In a familiar story going back 200 years, the same technological innovations that were said to herald the destruction of the industry also powered other economic changes that helped it. Emblematic of this is that nearly all large law firms now have 1-2 offices in the Bay Area.

The rise of tech has generated jobs for lawyers (and bankers) just as the rise of previous industries did. The share of that rise that ate away at legal employment ended up being a small part of the larger story.

Sometimes a prediction is right but early. For example, the folks who long warned the US was unprepared for a pandemic—they were obviously right, but not in a publicly salient way till now.

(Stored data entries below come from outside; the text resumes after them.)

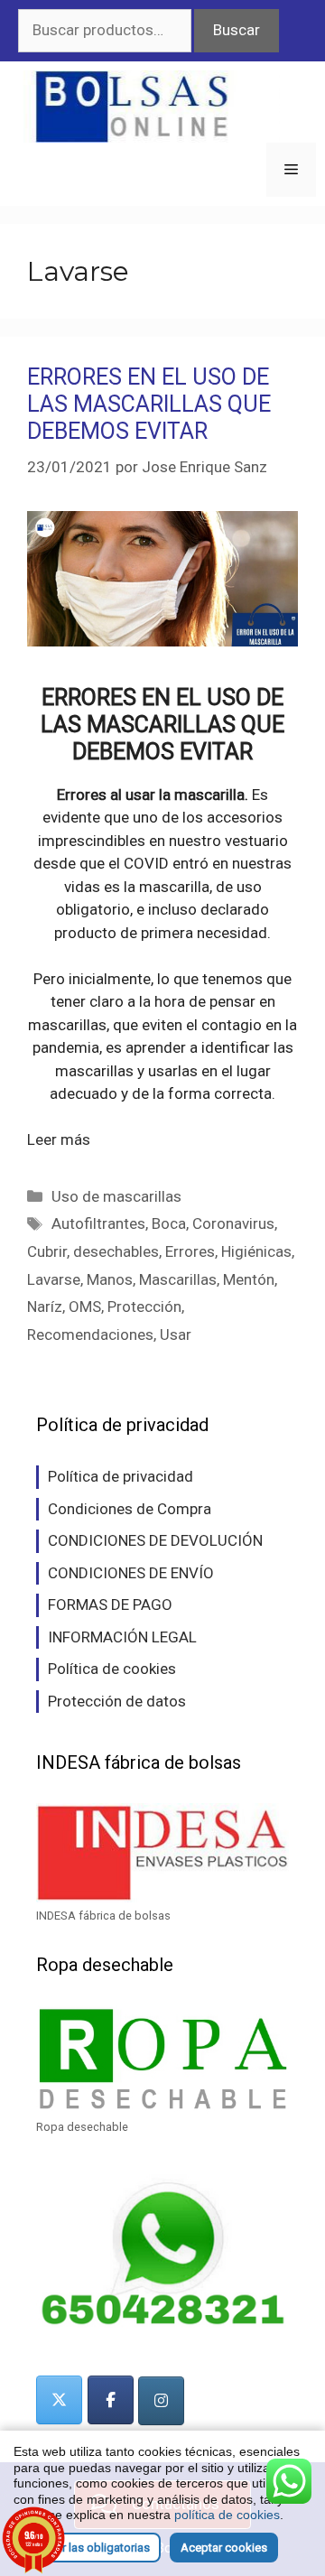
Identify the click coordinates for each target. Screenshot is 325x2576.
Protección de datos (117, 1701)
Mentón (248, 1279)
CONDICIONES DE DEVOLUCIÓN (155, 1540)
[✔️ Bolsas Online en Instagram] (161, 2400)
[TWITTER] (59, 2400)
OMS (85, 1306)
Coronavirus (233, 1223)
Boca (169, 1223)
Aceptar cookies (224, 2547)
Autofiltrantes (98, 1223)
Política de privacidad (120, 1476)
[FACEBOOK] (111, 2400)
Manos (110, 1279)
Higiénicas (256, 1251)
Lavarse (53, 1279)
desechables (116, 1251)
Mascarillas (178, 1279)
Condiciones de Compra (129, 1509)
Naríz (44, 1306)
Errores (190, 1251)
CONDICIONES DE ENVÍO (131, 1573)
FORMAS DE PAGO (110, 1604)
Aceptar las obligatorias (87, 2547)
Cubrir (47, 1251)
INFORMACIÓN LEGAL (122, 1637)
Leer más (58, 1139)
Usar (175, 1334)
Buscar (236, 30)
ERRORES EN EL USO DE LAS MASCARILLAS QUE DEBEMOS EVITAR (149, 404)
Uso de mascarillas (116, 1196)
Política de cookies (112, 1669)
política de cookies (227, 2514)
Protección (144, 1306)
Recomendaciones (90, 1334)
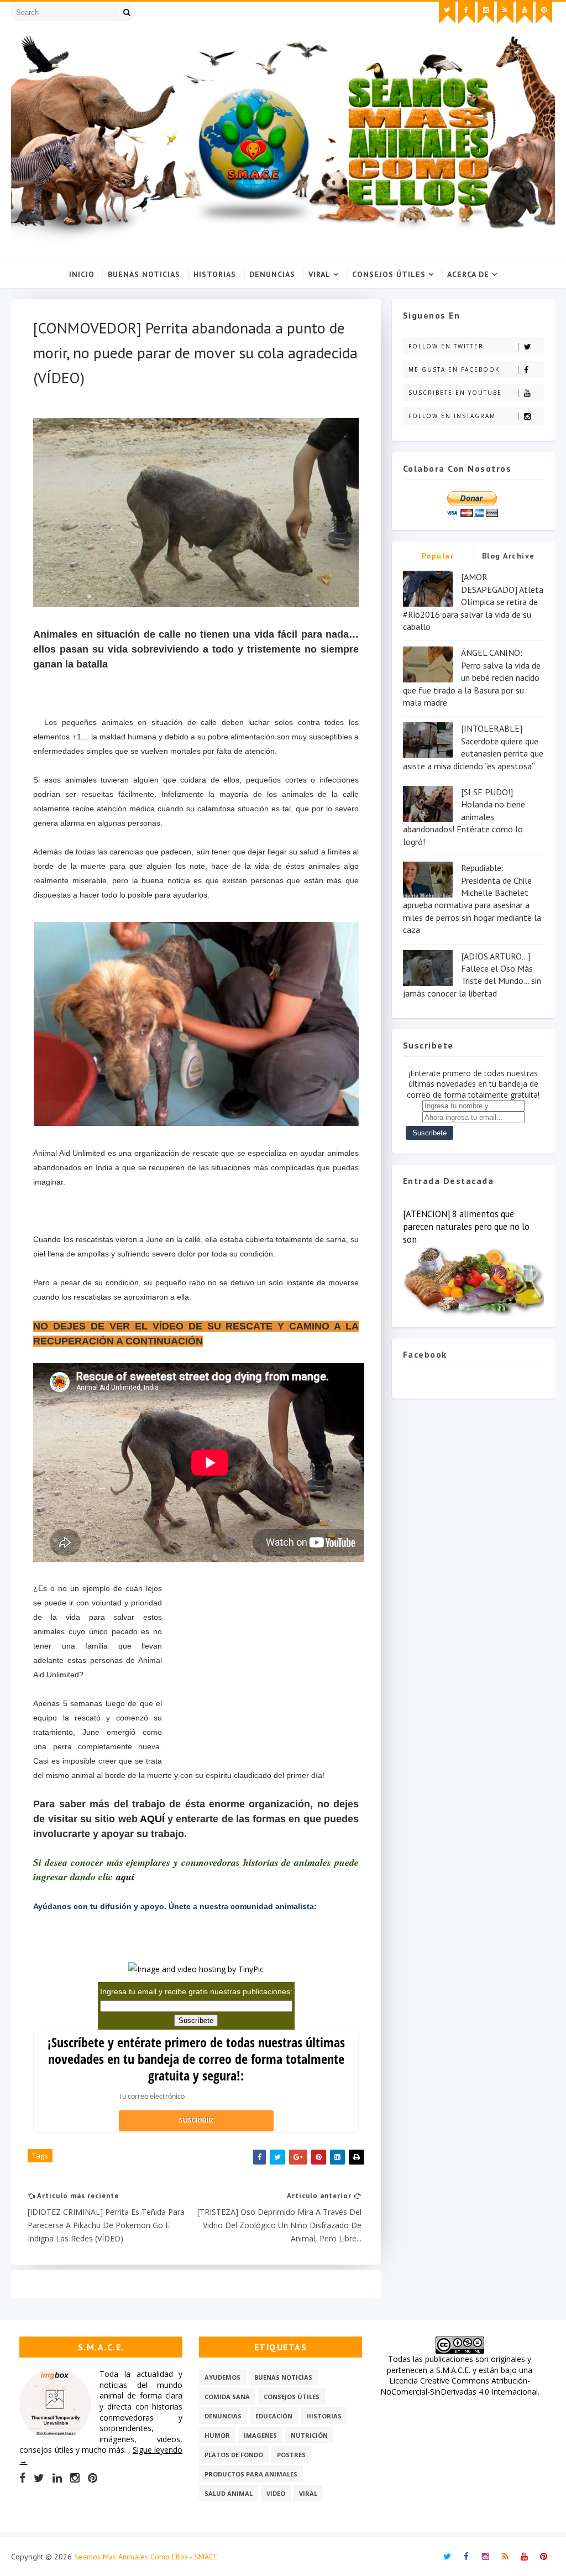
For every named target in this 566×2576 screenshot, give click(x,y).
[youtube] (524, 13)
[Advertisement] (260, 1678)
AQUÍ (152, 1818)
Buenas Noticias (144, 274)
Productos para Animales (251, 2474)
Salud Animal (229, 2493)
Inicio (82, 274)
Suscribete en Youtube (455, 393)
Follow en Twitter (446, 346)
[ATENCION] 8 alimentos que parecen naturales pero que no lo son (466, 1226)
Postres (291, 2454)
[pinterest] (544, 13)
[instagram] (486, 13)
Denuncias (272, 274)
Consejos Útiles (389, 274)
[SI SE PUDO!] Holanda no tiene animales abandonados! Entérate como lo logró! (464, 816)
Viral (319, 274)
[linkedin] (57, 2478)
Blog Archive (508, 556)
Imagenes (260, 2435)
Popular (438, 556)
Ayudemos (222, 2377)
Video (275, 2493)
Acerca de (468, 274)
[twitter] (447, 13)
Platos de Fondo (234, 2454)
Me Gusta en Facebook (454, 369)
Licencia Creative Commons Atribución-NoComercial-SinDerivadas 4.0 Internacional (459, 2386)
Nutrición (309, 2435)
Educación (273, 2416)
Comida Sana (227, 2396)
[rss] (505, 13)
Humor (217, 2435)
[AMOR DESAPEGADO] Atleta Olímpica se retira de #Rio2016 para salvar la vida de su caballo (473, 601)
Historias (214, 274)
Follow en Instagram (452, 416)
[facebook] (466, 13)
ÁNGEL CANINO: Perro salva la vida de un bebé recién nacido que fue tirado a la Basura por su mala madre (472, 677)
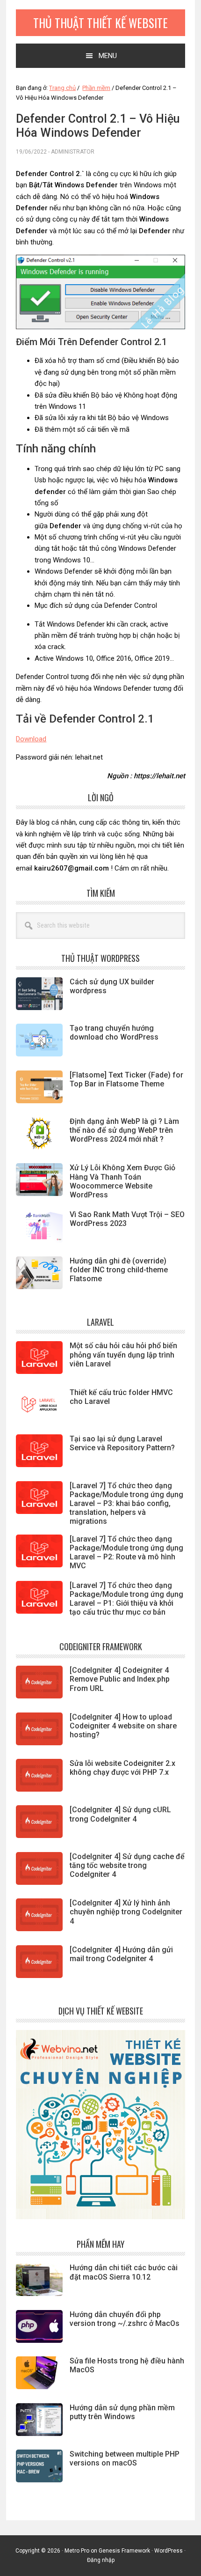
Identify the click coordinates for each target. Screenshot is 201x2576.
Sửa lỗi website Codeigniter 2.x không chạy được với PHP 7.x (122, 1768)
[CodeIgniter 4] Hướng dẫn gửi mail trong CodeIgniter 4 (121, 1954)
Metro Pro (77, 2550)
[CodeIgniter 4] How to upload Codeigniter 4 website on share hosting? (123, 1725)
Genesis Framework (124, 2550)
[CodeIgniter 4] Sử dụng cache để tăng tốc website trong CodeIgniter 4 (127, 1865)
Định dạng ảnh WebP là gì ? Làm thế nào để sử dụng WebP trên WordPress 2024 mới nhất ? (124, 1130)
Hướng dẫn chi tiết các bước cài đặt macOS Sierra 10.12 (124, 2272)
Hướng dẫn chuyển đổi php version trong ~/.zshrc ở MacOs (124, 2319)
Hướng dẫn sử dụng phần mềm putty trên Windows (122, 2412)
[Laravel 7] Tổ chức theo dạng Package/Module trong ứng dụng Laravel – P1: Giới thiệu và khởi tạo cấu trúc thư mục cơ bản (126, 1599)
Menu (108, 56)
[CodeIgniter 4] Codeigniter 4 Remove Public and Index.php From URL (120, 1679)
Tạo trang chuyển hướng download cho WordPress (114, 1032)
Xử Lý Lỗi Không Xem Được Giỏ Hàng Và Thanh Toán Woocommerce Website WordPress (122, 1181)
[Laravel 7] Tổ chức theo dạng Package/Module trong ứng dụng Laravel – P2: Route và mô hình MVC (126, 1553)
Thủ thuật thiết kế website (100, 22)
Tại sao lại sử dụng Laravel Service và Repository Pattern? (122, 1443)
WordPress (168, 2550)
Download (31, 739)
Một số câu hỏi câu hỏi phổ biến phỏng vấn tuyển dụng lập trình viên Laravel (123, 1354)
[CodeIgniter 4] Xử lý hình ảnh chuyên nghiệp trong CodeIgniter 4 (126, 1911)
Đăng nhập (101, 2560)
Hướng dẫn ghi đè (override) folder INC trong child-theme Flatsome (119, 1269)
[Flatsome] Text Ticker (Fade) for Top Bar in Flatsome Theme (126, 1079)
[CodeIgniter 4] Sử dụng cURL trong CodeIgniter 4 (120, 1814)
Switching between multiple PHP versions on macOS (124, 2458)
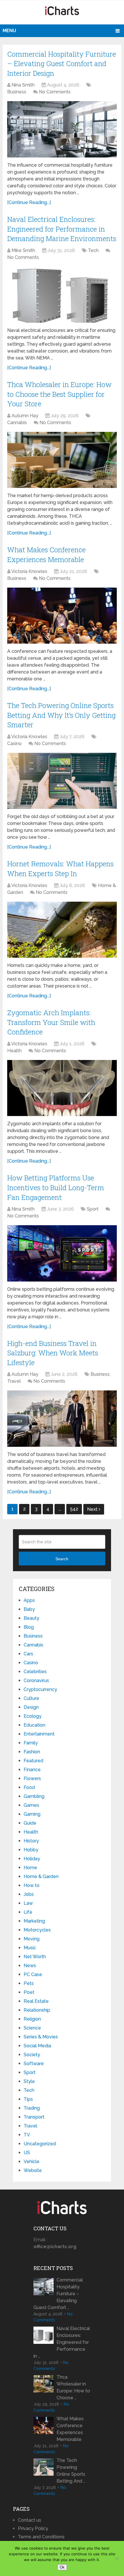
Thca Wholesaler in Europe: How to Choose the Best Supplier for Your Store (59, 394)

Will the same be true for predictions of inevitable tech impacts on legal employment?

Far more than 2008, now is the moment for legal tech to substitute for (rather than complement) traditional legal services. We are likely in a recession, and have far better tech—as well as a fresh imperative to minimize human contact.

Further, the vehicle for the change—software—can be deployed quickly. It’s not like we have to build factories or a pipeline of new talent. The conditions have never been riper for a tech takeover of law than they are today.

Nevertheless, I’m skeptical. Even in these optimal circumstances.

Sometimes, tech can be worse but cheaper and thus a good substitute. The sound quality of streamed music is inferior to mp3s (which are inferior to CDs) but they’re convenient and you get wider variety.

Law is the exact opposite of this. Precision and quality create a distribution of outcomes that triggers binary choices. A cheaper lawyer who loses your case or bungles your transaction is not worth it. That’s already true, among human lawyers.

Rather than choosing a cheaper lawyer for an important matter, clients segment. A company may use a dozen different law firms, of varying rates and reputation, to handle matters of varying complexity and value at risk. That’s innovation but it’s not tech and it happened decades ago.

In law as in other places, most of the innovation is not tech-related so it gets overlooked. But there is a promising future for tech in law, in my view: as a complement—a new product—at the lower end of the market cost-wise.

There’s massive unmet demand for legal services because lawyers are expensive (and/or scarce; see rural areas) and the promise of LegalZoom et al is to address that for routine matters. They’re just not there yet. (You’re often better off hiring a reasonably priced lawyer.)

The market is protected from the Walmarts and Amazons by professional conduct regulation. Corporate ownership of law practices is illegal and there does not appear to be a realistic path (for better or worse) for changing that.

If an Amazon Legal did come to pass, it would be disruptive to many practices. But it would also create a lot of new work, for many reasons. Just as prior innovations, like email and PowerPoint, created tons of legal work. A lot of tech innovation, at least when it comes to legal services, has been a squeezing of the balloon of demand.

In sum, I’m curious to see whether economic stress and the imperative of social distancing will, finally, be the moment for tech tools to substitute for traditional legal services. I will be watching closely and updating on evidence.